-- WHAT THIS TASK INVOLVES --
Output the exact lines that start at the one containing "This screenshot has" and continue to the last line of the entries below; do not output pictures.

** INFORMATION SHOWN follows **

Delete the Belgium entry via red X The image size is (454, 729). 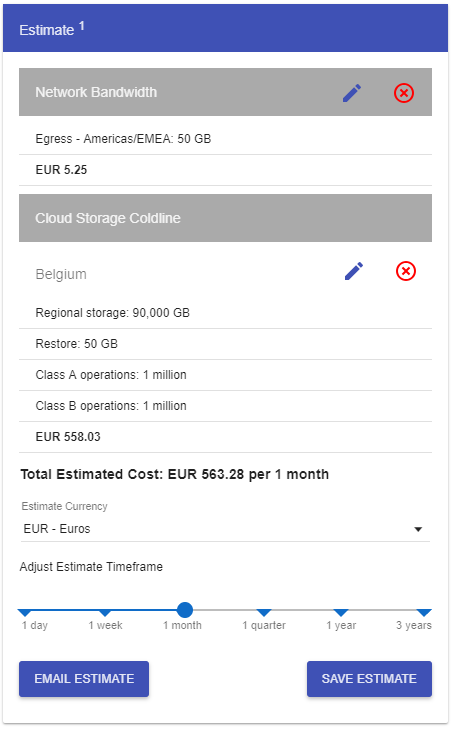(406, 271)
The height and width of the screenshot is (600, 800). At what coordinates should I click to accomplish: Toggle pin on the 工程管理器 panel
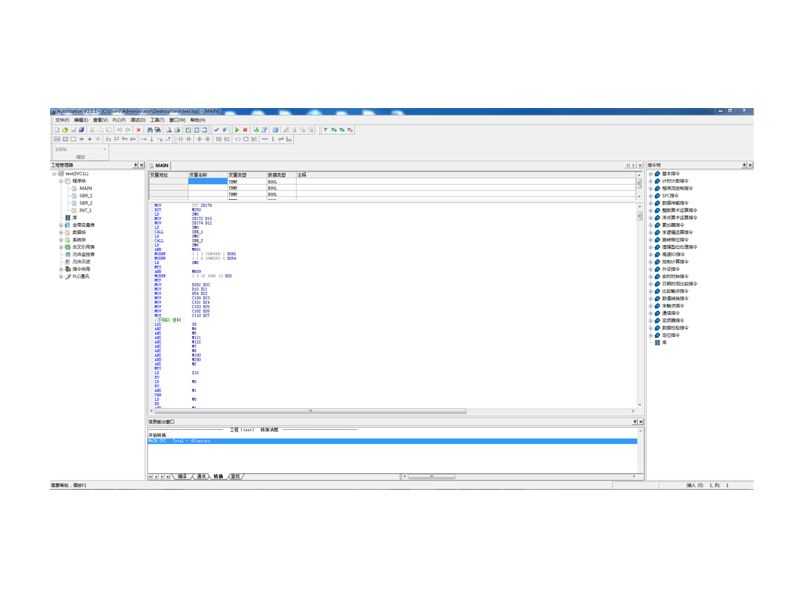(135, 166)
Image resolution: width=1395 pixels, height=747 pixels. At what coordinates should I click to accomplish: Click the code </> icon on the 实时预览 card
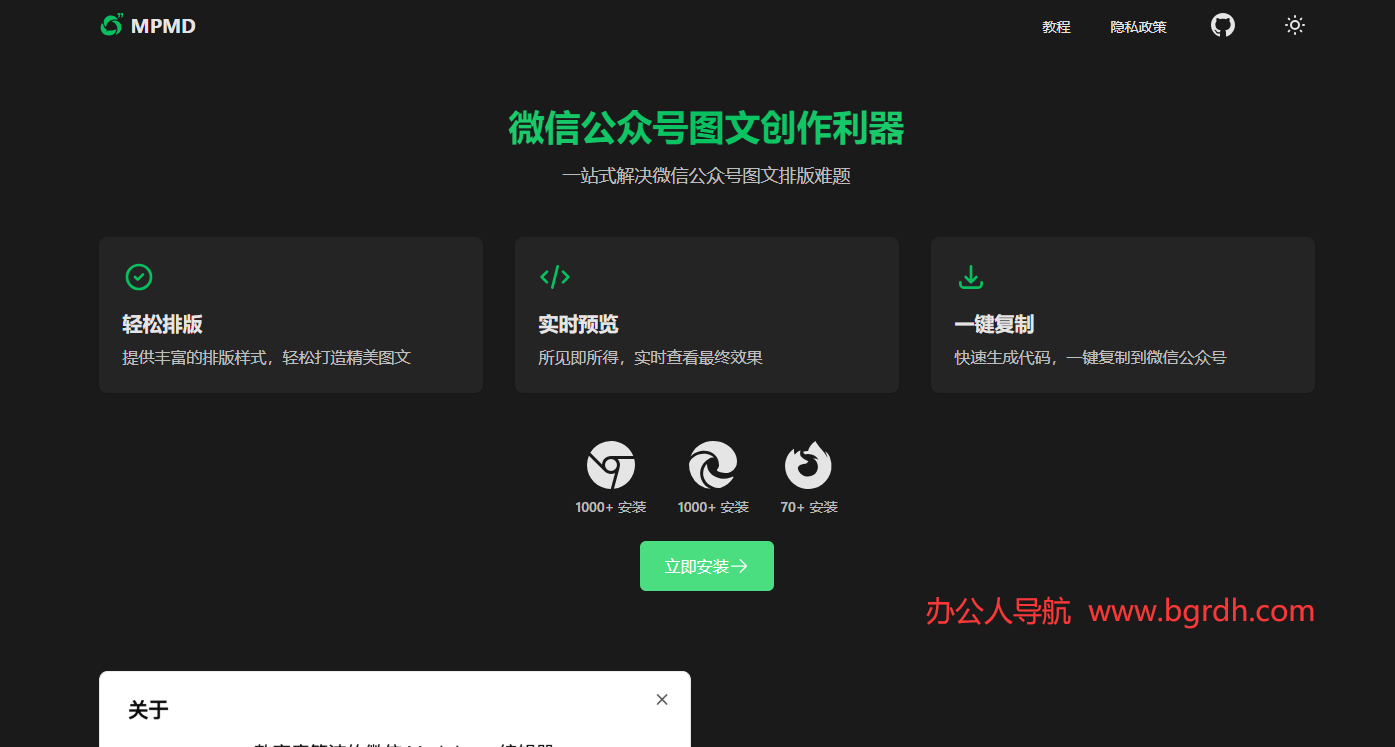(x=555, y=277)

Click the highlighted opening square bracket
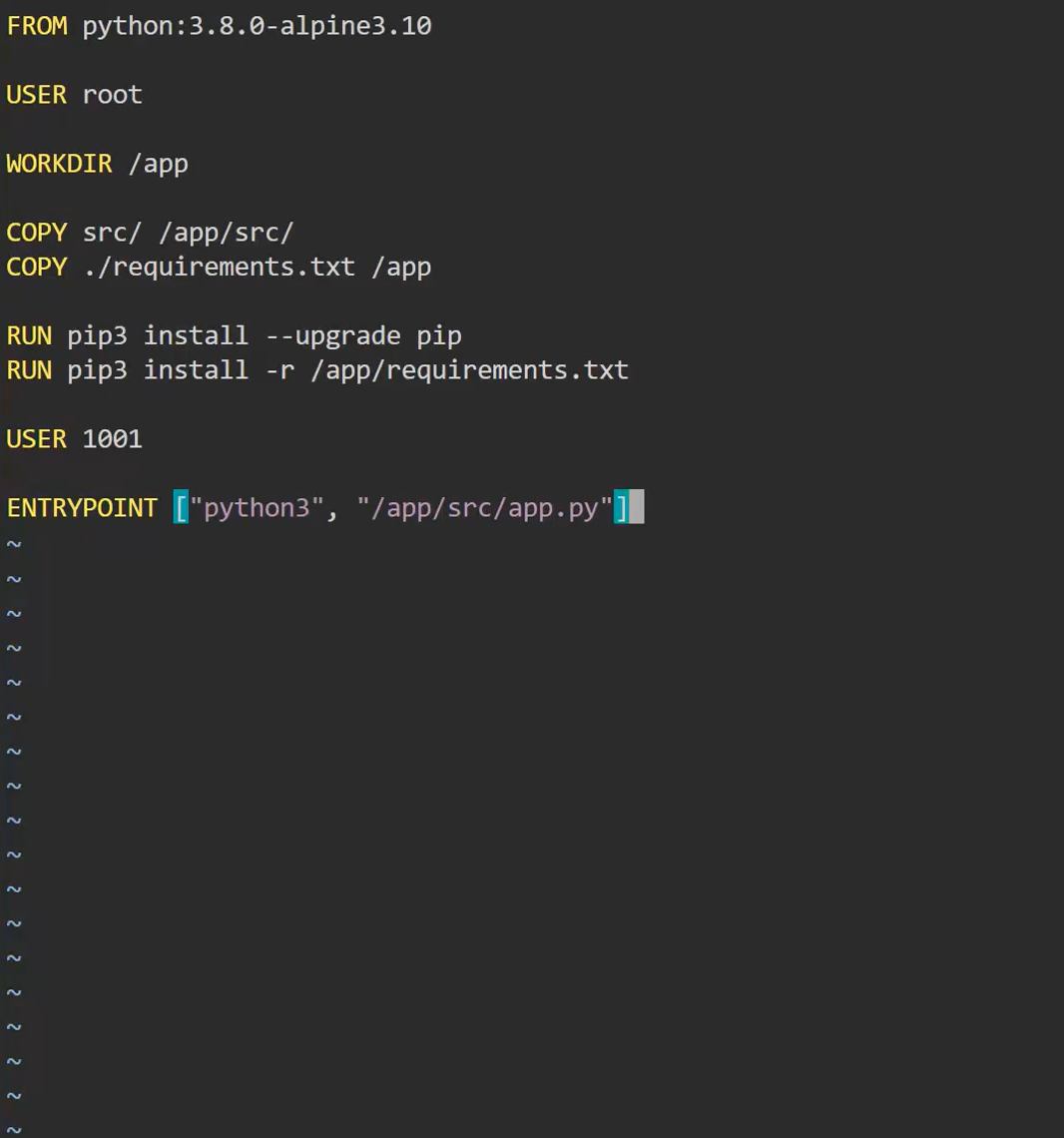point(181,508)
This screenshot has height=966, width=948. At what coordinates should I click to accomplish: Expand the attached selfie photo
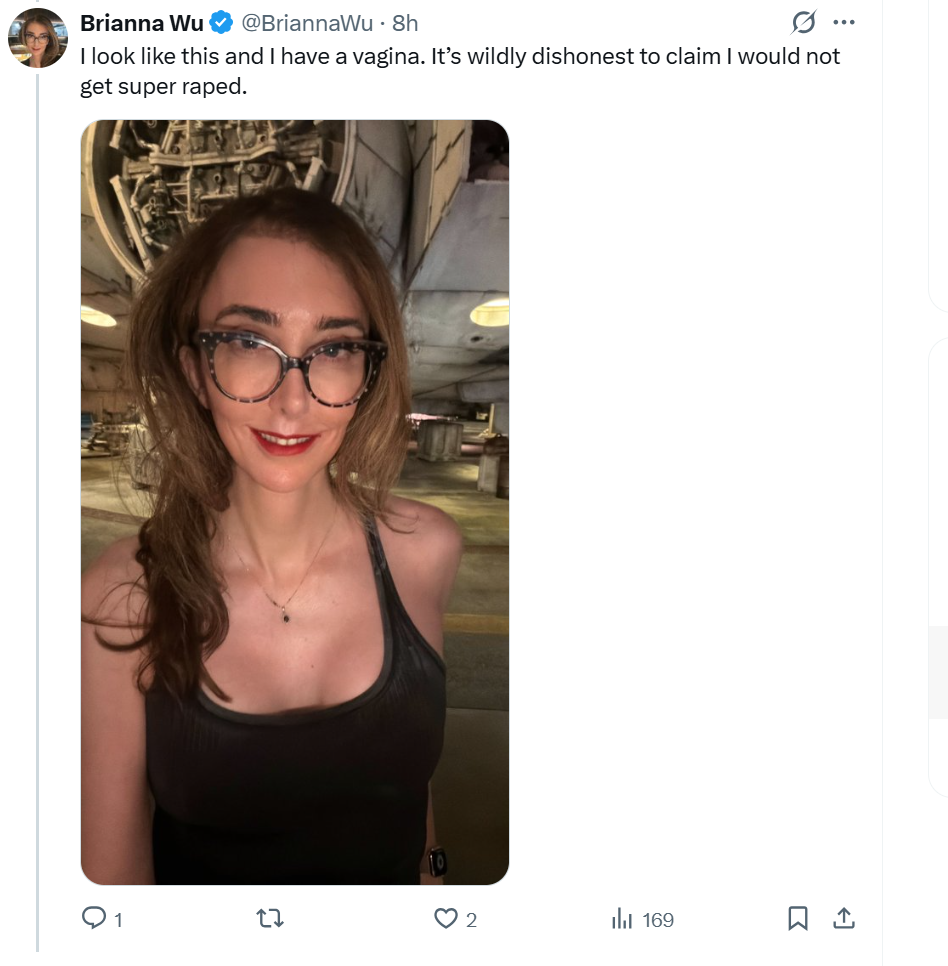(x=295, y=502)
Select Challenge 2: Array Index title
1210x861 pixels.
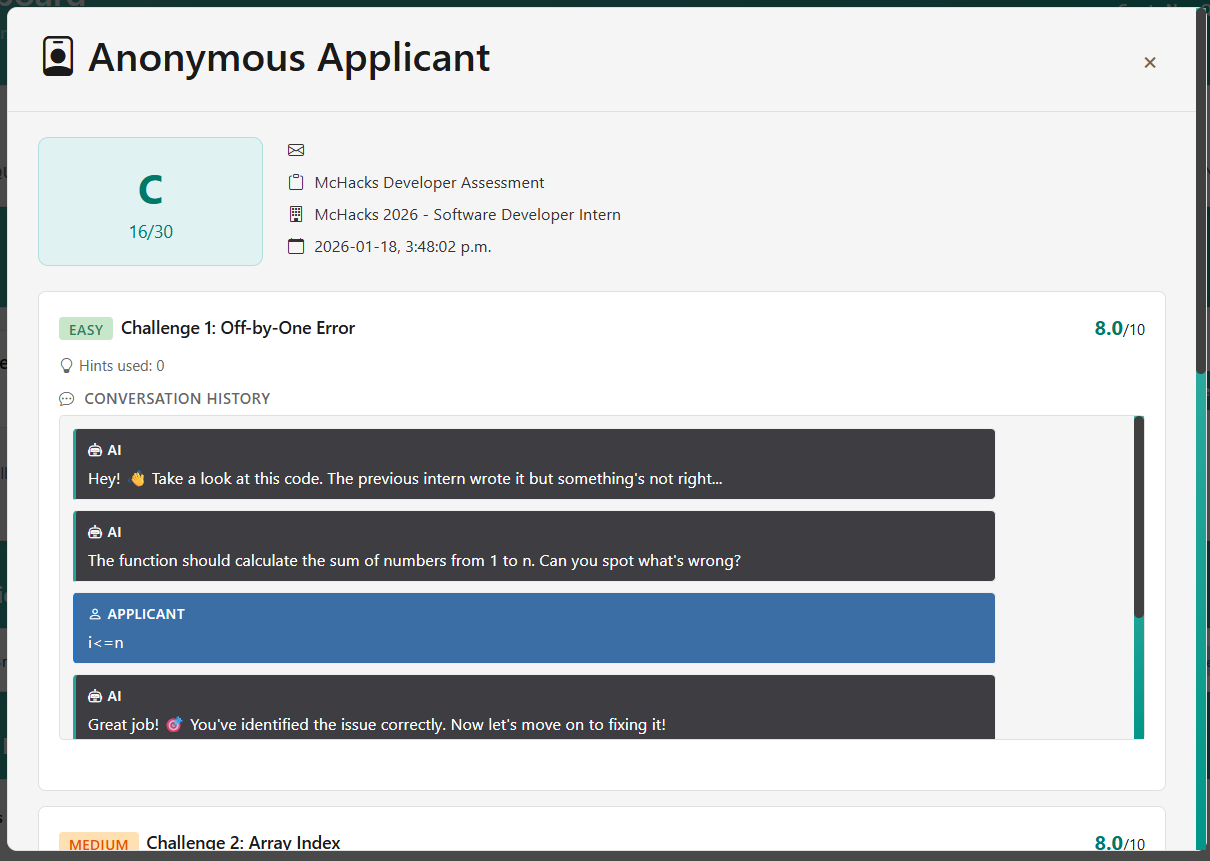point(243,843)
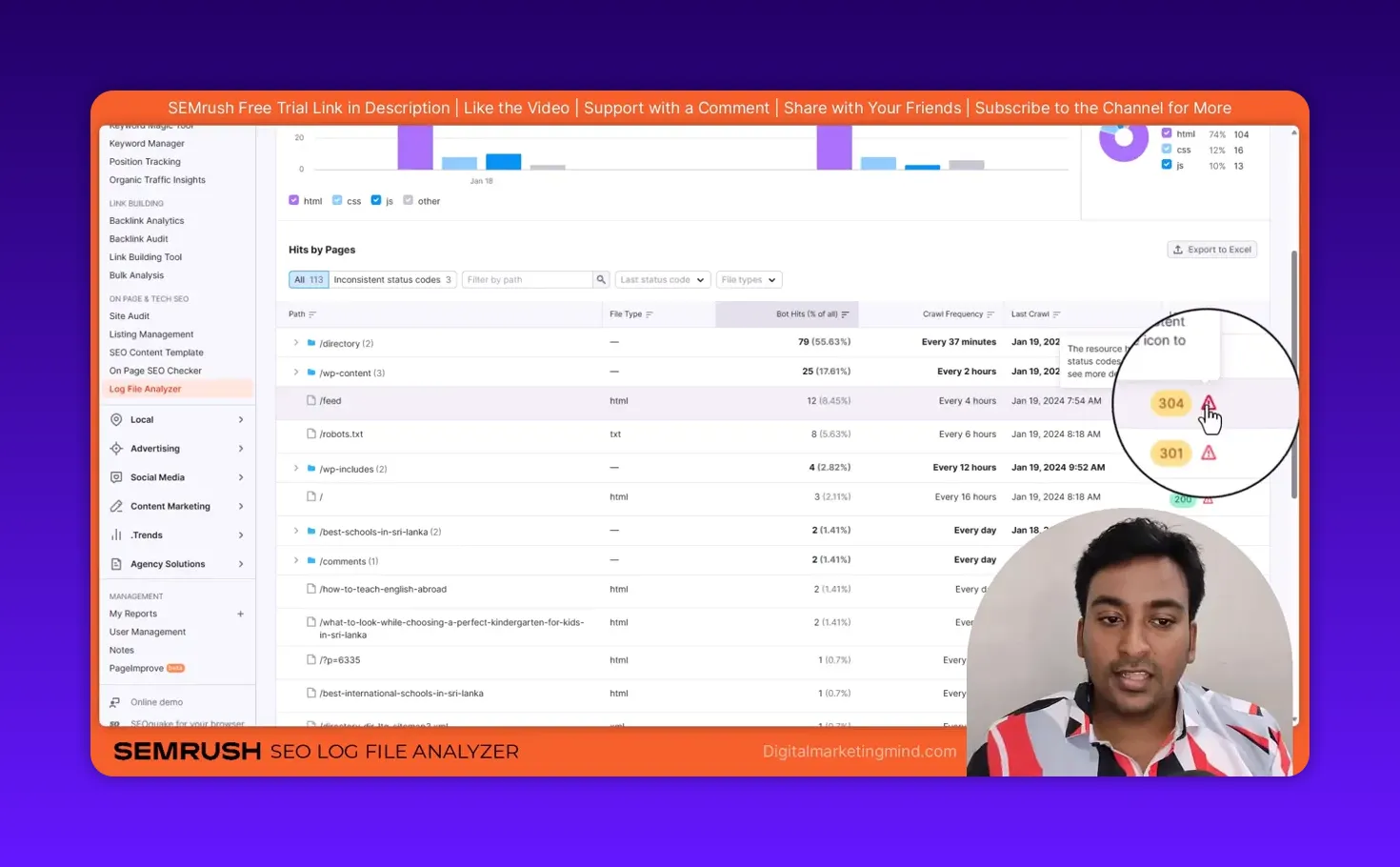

** End of INFORMATION SHOWN **

-- FINISHED EXERCISE --
This screenshot has height=966, width=948. At what coordinates should I click to accomplish: Expand the attached selfie photo
(x=295, y=502)
Select Challenge 2: Array Index title
1210x861 pixels.
point(243,843)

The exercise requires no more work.